L’eredità di Goldschmied

Elinor Goldschmied è stata una pioniera. Si dice spesso di tante persone, ma nel suo caso l’accostamento ad altre figure fondamentali per l’accudimento e l’educazione dei bambini non è forzato. Prima fra tutte Maria Montessori, che è nota per il suo lavoro con i bambini dai tre anni in su e poi Emmi Pikler, pediatra ungherese che ha dato vita a un metodo educativo sperimentato in orfanatrofio, basato sui principi della libera attività, sul benessere dei bambini e sulla qualità della cura. «Anche Elinor Goldschmied ha lavorato in un secolo duro, il Novecento, segnato da cambiamenti profondi e due guerre mondiali. Ha potuto osservare i bambini in situazioni di normalità e tranquillità, ma anche in condizioni di profondo disagio, nella povertà, nella solitudine ed emarginazione. Sappiamo che sono proprio i contesti diversi a formare la personalità, fin dai primi anni di vita. Le intuizioni di Goldschmied si sono sviluppate negli anni, nutrendosi del continuo rapporto con gli psicanalisti più importanti del secolo scorso. In questo senso è stata un’antesignana della traduzione nella pratica delle grandi scoperte psicanalitiche sullo sviluppo dei bambini. Infatti, quando molti anni dopo sono comparse, le neuroscienze hanno dimostrato in termini empirici, di ricerca e di documentazione, tutte le sue intuizioni sul funzionamento della mente infantile, acquisite osservando il loro comportamento. Dalla pratica educativa si è passati poi alla validazione scientifica. Pensiamo al lavoro che ha svolto con lo psicologo John Bowlby sulle dinamiche di attaccamento, un processo che arriva a compimento proprio entro il terzo anno di vita.
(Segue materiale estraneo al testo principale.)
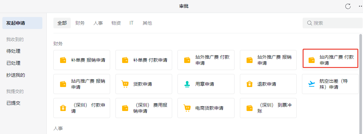
Task: Click the 搜索 input field
Action: tap(334, 23)
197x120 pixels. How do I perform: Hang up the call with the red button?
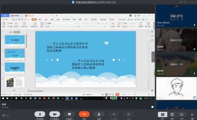[84, 114]
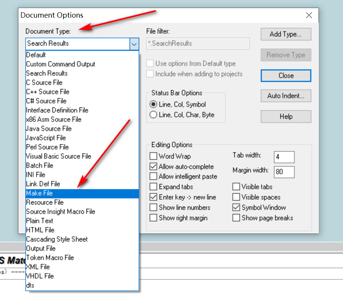Click in the Tab width field

click(284, 157)
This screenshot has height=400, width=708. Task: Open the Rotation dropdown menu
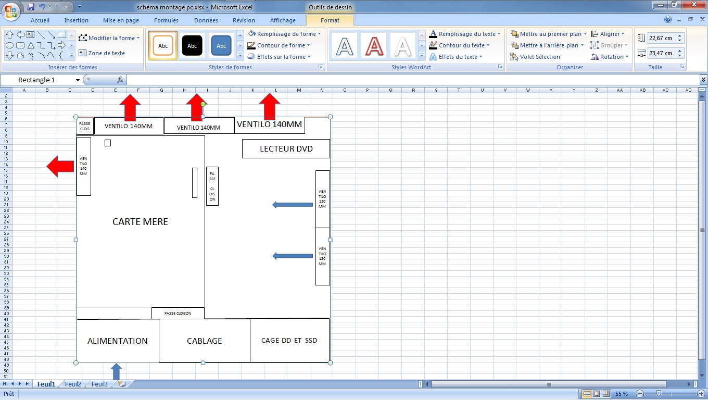611,57
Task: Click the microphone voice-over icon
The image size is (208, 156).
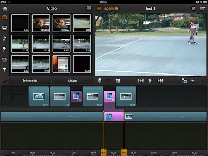Action: click(x=99, y=81)
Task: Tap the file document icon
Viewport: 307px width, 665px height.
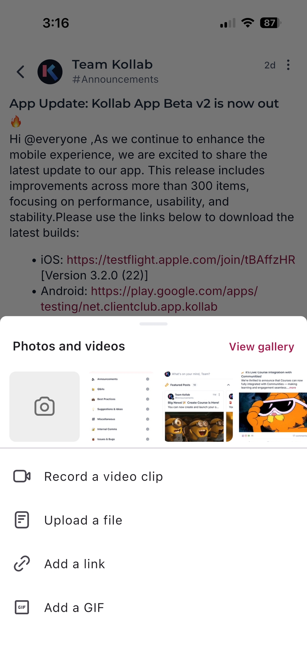Action: tap(22, 520)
Il lavoro ispirato da Goldschmied che viene svolto al nido è quello di rinforzare, implementare l’attaccamento del bambino con i suoi caregiver, allo stesso tempo creando un attaccamento con un’educatrice o un educatore di riferimento, la “persona chiave”».
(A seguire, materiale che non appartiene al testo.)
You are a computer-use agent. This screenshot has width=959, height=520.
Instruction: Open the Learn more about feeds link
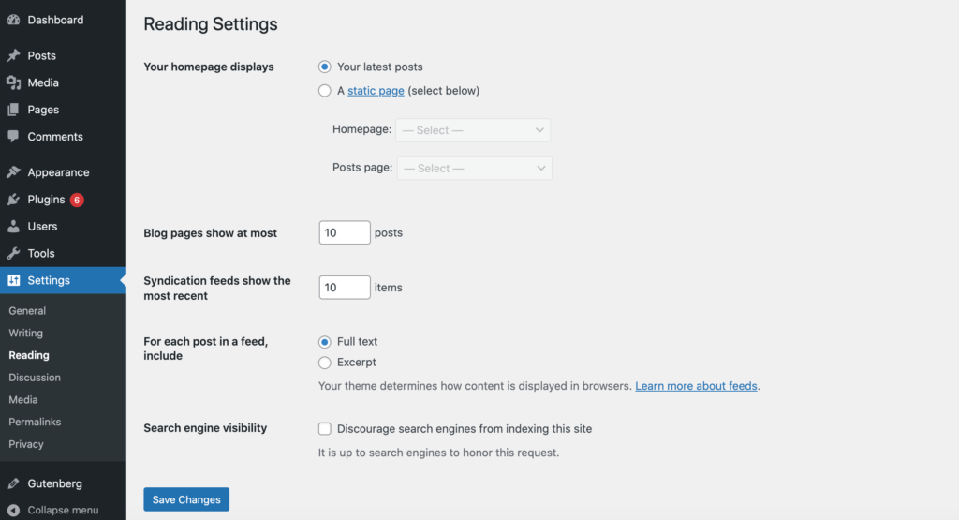click(x=696, y=386)
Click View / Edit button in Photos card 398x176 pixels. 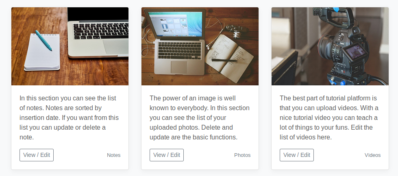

Il convegno “Prendersi cura di piccoli e grandi al nido” che si terrà sabato 11 novembre al Palazzo di Sociologia intende presentare e valorizzare l’archivio di tutto il lavoro italiano condotto da Elinor Goldschmied nei 25 anni in cui ha lavorato in Italia. Un’ampia produzione raccolta anche grazie al Museo storico del Trentino che ha accettato di dare vita all’archivio italiano e al sostegno della Fondazione Caritro che ha permesso di digitalizzare tutti i materiali. La sua produzione e i quaderni che ne sono nati saranno messi a disposizione dei genitori e del personale dei nidi per accompagnarli nell’acquisizione degli strumenti e delle modalità in cui proporre e gestire le varie attività con i bambini.
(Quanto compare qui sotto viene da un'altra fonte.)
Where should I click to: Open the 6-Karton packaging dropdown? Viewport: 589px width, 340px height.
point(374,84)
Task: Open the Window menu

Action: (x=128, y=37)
La presenza della nipote, Emma Goldschmied, permetterà di ricostruire anche l’ampia produzione inglese dal 1955 fino agli anni Ottanta. In Inghilterra Goldschmied ha infatti ricoperto ruoli chiave come consulente delle politiche sociali per la prima infanzia e per le donne in Inghilterra per il governo, portando al varo di politiche sociali all’avanguardia per la prima infanzia.